Von Leo Lugmayr. Erstellt am 14. Oktober 2014 (07:05)
NOEN, Leo Lugmayr
Berührende Worte fand Pater Florian Ehebruster bei der Segnung des Kreuzes für die vier Verunglückten am Prochenberg.

Noch heute sitzt den Freunden des Prochenbergs der Schrecken in den Gliedern, denken sie an das Unglück zurück, das am Pfingstwochenende Ybbsitz erschüttert hat.
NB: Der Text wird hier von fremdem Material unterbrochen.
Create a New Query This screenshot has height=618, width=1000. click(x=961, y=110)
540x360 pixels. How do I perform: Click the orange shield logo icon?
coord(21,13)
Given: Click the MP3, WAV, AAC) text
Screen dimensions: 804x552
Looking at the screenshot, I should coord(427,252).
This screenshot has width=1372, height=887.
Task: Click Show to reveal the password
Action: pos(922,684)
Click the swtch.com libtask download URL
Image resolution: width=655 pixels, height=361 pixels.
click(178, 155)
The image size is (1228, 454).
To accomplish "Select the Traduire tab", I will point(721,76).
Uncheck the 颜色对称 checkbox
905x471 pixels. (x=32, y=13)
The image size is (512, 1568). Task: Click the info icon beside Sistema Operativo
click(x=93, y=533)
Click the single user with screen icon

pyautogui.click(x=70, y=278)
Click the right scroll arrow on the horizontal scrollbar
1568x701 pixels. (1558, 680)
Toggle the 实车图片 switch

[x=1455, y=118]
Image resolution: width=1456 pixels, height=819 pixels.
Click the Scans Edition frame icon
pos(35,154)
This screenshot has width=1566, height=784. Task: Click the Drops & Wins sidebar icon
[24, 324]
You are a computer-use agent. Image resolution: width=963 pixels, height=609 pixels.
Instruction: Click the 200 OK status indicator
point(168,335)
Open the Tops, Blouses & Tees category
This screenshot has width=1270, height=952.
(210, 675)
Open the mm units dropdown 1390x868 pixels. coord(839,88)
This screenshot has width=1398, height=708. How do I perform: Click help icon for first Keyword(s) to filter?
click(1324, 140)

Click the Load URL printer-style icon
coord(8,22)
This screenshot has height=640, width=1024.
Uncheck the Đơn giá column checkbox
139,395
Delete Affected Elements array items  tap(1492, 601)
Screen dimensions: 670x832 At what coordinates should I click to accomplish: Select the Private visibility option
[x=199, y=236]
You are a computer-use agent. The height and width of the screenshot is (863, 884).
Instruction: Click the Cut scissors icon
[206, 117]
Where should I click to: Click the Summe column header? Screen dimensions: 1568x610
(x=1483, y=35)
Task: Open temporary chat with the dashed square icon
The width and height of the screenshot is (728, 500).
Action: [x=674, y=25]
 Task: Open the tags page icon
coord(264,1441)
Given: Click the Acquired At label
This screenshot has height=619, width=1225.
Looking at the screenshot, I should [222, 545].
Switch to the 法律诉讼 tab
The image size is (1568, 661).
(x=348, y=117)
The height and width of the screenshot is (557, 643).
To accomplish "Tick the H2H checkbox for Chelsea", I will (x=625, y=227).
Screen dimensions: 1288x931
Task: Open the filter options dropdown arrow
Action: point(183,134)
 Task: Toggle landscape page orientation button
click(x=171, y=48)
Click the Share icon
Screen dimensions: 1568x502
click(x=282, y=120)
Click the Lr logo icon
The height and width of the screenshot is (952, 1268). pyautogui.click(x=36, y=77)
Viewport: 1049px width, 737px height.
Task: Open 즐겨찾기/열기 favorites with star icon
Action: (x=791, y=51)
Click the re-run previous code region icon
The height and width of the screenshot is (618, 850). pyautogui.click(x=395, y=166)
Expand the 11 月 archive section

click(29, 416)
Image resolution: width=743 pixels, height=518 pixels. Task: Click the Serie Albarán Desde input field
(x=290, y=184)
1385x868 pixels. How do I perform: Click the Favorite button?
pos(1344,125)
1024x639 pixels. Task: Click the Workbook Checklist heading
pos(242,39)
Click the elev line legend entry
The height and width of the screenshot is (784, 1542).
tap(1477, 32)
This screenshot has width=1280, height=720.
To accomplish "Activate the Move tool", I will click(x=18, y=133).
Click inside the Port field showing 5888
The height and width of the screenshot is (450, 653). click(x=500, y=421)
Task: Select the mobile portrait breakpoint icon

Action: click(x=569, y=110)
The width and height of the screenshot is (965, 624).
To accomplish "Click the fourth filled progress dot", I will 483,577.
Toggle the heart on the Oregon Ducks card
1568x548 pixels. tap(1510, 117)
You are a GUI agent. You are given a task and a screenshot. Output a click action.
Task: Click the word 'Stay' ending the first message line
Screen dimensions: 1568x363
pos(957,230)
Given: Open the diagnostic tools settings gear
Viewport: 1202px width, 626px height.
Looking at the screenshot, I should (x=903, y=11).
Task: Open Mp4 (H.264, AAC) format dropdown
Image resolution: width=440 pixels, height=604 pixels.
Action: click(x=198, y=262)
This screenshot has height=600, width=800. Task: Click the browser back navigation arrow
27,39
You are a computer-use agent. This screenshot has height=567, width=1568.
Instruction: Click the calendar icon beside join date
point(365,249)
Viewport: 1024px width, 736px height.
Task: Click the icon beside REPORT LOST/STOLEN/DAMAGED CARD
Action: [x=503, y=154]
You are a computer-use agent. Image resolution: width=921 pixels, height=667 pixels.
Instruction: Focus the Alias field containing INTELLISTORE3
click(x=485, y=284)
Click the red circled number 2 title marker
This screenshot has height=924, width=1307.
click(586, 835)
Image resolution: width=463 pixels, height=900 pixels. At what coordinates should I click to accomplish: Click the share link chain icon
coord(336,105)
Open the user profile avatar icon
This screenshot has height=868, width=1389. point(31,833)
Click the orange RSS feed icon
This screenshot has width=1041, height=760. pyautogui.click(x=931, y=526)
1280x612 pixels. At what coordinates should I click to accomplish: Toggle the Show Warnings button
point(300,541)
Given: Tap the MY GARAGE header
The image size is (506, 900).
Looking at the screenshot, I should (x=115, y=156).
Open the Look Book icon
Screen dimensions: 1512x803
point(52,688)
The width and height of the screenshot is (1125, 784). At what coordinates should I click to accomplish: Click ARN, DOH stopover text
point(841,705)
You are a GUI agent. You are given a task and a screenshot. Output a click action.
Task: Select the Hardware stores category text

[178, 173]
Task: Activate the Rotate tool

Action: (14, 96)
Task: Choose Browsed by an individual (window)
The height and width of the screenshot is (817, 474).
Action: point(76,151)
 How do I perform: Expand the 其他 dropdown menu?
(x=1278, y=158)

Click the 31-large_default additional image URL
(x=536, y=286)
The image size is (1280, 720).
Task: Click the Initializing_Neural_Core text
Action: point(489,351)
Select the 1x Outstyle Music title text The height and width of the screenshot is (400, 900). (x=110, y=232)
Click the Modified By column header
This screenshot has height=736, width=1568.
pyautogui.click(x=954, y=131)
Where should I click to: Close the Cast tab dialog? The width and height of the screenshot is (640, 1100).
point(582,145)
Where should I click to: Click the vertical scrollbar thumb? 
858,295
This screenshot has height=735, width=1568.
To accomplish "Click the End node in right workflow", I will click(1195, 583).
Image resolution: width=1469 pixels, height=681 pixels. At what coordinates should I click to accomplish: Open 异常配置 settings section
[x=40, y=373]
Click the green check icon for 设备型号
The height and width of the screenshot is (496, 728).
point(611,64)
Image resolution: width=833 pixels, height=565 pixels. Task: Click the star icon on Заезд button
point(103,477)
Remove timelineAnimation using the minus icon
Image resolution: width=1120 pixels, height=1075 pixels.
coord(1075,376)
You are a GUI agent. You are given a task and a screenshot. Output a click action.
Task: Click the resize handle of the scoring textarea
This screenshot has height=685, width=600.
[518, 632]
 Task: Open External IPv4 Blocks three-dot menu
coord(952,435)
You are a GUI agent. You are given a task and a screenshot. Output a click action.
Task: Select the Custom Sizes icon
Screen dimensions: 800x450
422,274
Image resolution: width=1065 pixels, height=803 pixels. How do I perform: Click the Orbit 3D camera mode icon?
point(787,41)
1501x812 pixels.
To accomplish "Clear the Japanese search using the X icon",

Geschnitztes Holzkreuz auf einem Gedenkstein

Die langjährigen Hüttenbetreiber Frieda und Hans Atteneder sowie Hedi und Hans Pöchhacker waren damals auf der Heimfahrt von der Hütte mit dem Auto vom Weg abgekommen und hunderte Meter tief in den Tod gestürzt. Die Trauer um die vier beliebten Senioren und nimmermüden Ehrenamtlichen ist bis heute von den Familien und den Freunden noch nicht überwunden.

Um den Verunglückten ein Gedenken zu setzen, brachte man an der Unglücksstelle ein geschnitztes Holzkreuz auf einem Gedenkstein an. Mehrere Firmen und Freiwillige hatten sich in den Dienst der Sache gestellt. Der Bildhauer Christian Fahrnberger hatte einen beeindruckenden Gekreuzigten aus Zirbenholz geschnitzt, der allen Schmerz zum Ausdruck zu bringen scheint.

Dankesansprache vor rund 300 Menschen

Pater Florian Ehebruster segnete am Samstag das Marterl und fand tröstende Worte für die Hinterbliebenen. Diakon Nikolaus Farfeleder ging in einem meditativen Text auf das Unglück ein.

Monika Kimmeswenger hielt im Namen der beiden Familien eine berührende Dankesansprache und Bürgermeister Josef Hofmarcher umriss in seinen Worten das Ausmaß des Unglücks vor rund 300 Menschen: Angehörige, Verwandte, Alpenvereinsmitglieder und Freunde gedachten der vier Ybbsitzer am Ort des tragischen Unglücks.